■ RECORDS FOR THIS TASK:
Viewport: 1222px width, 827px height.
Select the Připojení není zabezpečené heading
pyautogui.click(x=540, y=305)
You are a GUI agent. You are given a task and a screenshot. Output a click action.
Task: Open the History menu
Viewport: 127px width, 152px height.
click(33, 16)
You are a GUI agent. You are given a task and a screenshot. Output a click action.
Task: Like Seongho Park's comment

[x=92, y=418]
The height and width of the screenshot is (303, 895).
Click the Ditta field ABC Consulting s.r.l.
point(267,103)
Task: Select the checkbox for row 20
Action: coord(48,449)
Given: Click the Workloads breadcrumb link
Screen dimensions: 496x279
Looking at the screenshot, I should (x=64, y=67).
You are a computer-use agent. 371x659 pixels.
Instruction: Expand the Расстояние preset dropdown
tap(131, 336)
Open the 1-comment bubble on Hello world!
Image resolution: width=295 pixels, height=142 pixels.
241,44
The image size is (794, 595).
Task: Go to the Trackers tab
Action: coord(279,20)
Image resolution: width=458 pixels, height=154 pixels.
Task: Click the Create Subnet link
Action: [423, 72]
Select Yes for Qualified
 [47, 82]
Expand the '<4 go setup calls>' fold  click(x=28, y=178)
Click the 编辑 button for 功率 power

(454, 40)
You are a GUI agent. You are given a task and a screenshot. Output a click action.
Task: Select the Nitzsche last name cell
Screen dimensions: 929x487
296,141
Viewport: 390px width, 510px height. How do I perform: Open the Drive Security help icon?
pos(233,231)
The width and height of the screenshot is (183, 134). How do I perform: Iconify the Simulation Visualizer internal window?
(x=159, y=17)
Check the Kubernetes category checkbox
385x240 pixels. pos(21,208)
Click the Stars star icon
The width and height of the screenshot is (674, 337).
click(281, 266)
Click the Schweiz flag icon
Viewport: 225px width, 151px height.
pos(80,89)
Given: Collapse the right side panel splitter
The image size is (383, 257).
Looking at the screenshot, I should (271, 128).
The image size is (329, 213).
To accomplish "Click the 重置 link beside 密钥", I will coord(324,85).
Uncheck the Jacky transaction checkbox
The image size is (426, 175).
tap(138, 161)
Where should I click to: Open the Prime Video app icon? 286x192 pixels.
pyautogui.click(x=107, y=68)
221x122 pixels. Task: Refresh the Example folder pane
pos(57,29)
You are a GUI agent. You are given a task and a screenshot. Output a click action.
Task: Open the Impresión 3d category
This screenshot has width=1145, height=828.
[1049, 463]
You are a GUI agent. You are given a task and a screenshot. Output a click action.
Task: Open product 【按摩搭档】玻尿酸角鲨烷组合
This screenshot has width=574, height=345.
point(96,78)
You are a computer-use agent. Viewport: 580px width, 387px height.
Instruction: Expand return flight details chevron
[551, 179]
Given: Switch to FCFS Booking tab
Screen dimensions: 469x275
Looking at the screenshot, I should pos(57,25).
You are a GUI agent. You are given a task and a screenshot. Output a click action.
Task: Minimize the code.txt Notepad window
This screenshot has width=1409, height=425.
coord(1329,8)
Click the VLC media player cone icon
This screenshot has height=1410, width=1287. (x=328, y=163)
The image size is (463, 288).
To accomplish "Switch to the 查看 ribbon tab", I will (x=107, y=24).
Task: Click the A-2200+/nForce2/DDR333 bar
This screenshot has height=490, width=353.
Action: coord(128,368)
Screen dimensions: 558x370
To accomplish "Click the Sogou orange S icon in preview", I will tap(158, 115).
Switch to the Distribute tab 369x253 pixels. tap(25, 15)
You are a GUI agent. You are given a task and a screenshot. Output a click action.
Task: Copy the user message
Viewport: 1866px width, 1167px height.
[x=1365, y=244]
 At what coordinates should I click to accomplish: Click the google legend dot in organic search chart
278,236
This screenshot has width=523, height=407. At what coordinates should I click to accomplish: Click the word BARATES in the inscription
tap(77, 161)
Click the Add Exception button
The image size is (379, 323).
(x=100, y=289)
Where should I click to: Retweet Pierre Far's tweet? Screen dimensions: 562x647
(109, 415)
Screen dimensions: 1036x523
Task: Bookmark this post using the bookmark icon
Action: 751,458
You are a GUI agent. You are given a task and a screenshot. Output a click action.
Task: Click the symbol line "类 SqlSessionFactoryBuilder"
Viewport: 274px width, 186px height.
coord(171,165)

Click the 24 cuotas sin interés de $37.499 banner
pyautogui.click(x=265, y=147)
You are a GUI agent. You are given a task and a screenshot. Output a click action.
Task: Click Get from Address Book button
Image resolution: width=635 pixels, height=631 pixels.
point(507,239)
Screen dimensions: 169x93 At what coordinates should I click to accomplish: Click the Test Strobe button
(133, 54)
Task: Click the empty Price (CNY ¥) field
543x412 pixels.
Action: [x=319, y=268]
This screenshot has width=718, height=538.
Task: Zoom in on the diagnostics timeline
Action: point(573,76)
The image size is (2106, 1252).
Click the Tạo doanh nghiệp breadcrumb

■ TO DO: The material above must be written out again in full, exactly.

■ WRITTEN REPLY:
Viewport: 1222px width, 827px height.
Select the Připojení není zabezpečené heading
pyautogui.click(x=540, y=305)
You are a GUI agent. You are given a task and a screenshot. Output a click action.
Task: Open the History menu
Viewport: 127px width, 152px height.
click(33, 16)
You are a GUI agent. You are given a task and a screenshot. Output a click action.
Task: Like Seongho Park's comment

[x=92, y=418]
The height and width of the screenshot is (303, 895).
Click the Ditta field ABC Consulting s.r.l.
point(267,103)
Task: Select the checkbox for row 20
Action: coord(48,449)
Given: Click the Workloads breadcrumb link
Screen dimensions: 496x279
Looking at the screenshot, I should (x=64, y=67).
You are a computer-use agent. 371x659 pixels.
Instruction: Expand the Расстояние preset dropdown
tap(131, 336)
Open the 1-comment bubble on Hello world!
Image resolution: width=295 pixels, height=142 pixels.
241,44
The image size is (794, 595).
Task: Go to the Trackers tab
Action: coord(279,20)
Image resolution: width=458 pixels, height=154 pixels.
Task: Click the Create Subnet link
Action: [423, 72]
Select Yes for Qualified
 [47, 82]
Expand the '<4 go setup calls>' fold  click(x=28, y=178)
Click the 编辑 button for 功率 power

(454, 40)
You are a GUI agent. You are given a task and a screenshot. Output a click action.
Task: Select the Nitzsche last name cell
Screen dimensions: 929x487
296,141
Viewport: 390px width, 510px height. How do I perform: Open the Drive Security help icon?
pos(233,231)
The width and height of the screenshot is (183, 134). How do I perform: Iconify the Simulation Visualizer internal window?
(x=159, y=17)
Check the Kubernetes category checkbox
385x240 pixels. pos(21,208)
Click the Stars star icon
The width and height of the screenshot is (674, 337).
click(281, 266)
Click the Schweiz flag icon
Viewport: 225px width, 151px height.
pos(80,89)
Given: Collapse the right side panel splitter
The image size is (383, 257).
Looking at the screenshot, I should (271, 128).
The image size is (329, 213).
To accomplish "Click the 重置 link beside 密钥", I will coord(324,85).
Uncheck the Jacky transaction checkbox
The image size is (426, 175).
tap(138, 161)
Where should I click to: Open the Prime Video app icon? 286x192 pixels.
pyautogui.click(x=107, y=68)
221x122 pixels. Task: Refresh the Example folder pane
pos(57,29)
You are a GUI agent. You are given a task and a screenshot. Output a click action.
Task: Open the Impresión 3d category
This screenshot has width=1145, height=828.
[1049, 463]
You are a GUI agent. You are given a task and a screenshot. Output a click action.
Task: Open product 【按摩搭档】玻尿酸角鲨烷组合
This screenshot has width=574, height=345.
point(96,78)
You are a computer-use agent. Viewport: 580px width, 387px height.
Instruction: Expand return flight details chevron
[551, 179]
Given: Switch to FCFS Booking tab
Screen dimensions: 469x275
Looking at the screenshot, I should pos(57,25).
You are a GUI agent. You are given a task and a screenshot. Output a click action.
Task: Minimize the code.txt Notepad window
This screenshot has width=1409, height=425.
coord(1329,8)
Click the VLC media player cone icon
This screenshot has height=1410, width=1287. (x=328, y=163)
The image size is (463, 288).
To accomplish "Switch to the 查看 ribbon tab", I will (x=107, y=24).
Task: Click the A-2200+/nForce2/DDR333 bar
This screenshot has height=490, width=353.
Action: coord(128,368)
Screen dimensions: 558x370
To accomplish "Click the Sogou orange S icon in preview", I will tap(158, 115).
Switch to the Distribute tab 369x253 pixels. tap(25, 15)
You are a GUI agent. You are given a task and a screenshot. Output a click action.
Task: Copy the user message
Viewport: 1866px width, 1167px height.
[x=1365, y=244]
 At what coordinates should I click to accomplish: Click the google legend dot in organic search chart
278,236
This screenshot has width=523, height=407. At what coordinates should I click to accomplish: Click the word BARATES in the inscription
tap(77, 161)
Click the Add Exception button
The image size is (379, 323).
(x=100, y=289)
Where should I click to: Retweet Pierre Far's tweet? Screen dimensions: 562x647
(109, 415)
Screen dimensions: 1036x523
Task: Bookmark this post using the bookmark icon
Action: 751,458
You are a GUI agent. You are given a task and a screenshot. Output a click action.
Task: Click the symbol line "类 SqlSessionFactoryBuilder"
Viewport: 274px width, 186px height.
coord(171,165)

Click the 24 cuotas sin interés de $37.499 banner
pyautogui.click(x=265, y=147)
You are a GUI agent. You are given a task and a screenshot. Output a click action.
Task: Click Get from Address Book button
Image resolution: width=635 pixels, height=631 pixels.
point(507,239)
Screen dimensions: 169x93 At what coordinates should I click to accomplish: Click the Test Strobe button
(133, 54)
Task: Click the empty Price (CNY ¥) field
543x412 pixels.
Action: [x=319, y=268]
This screenshot has width=718, height=538.
Task: Zoom in on the diagnostics timeline
Action: point(573,76)
The image size is (2106, 1252).
Click the Tạo doanh nghiệp breadcrumb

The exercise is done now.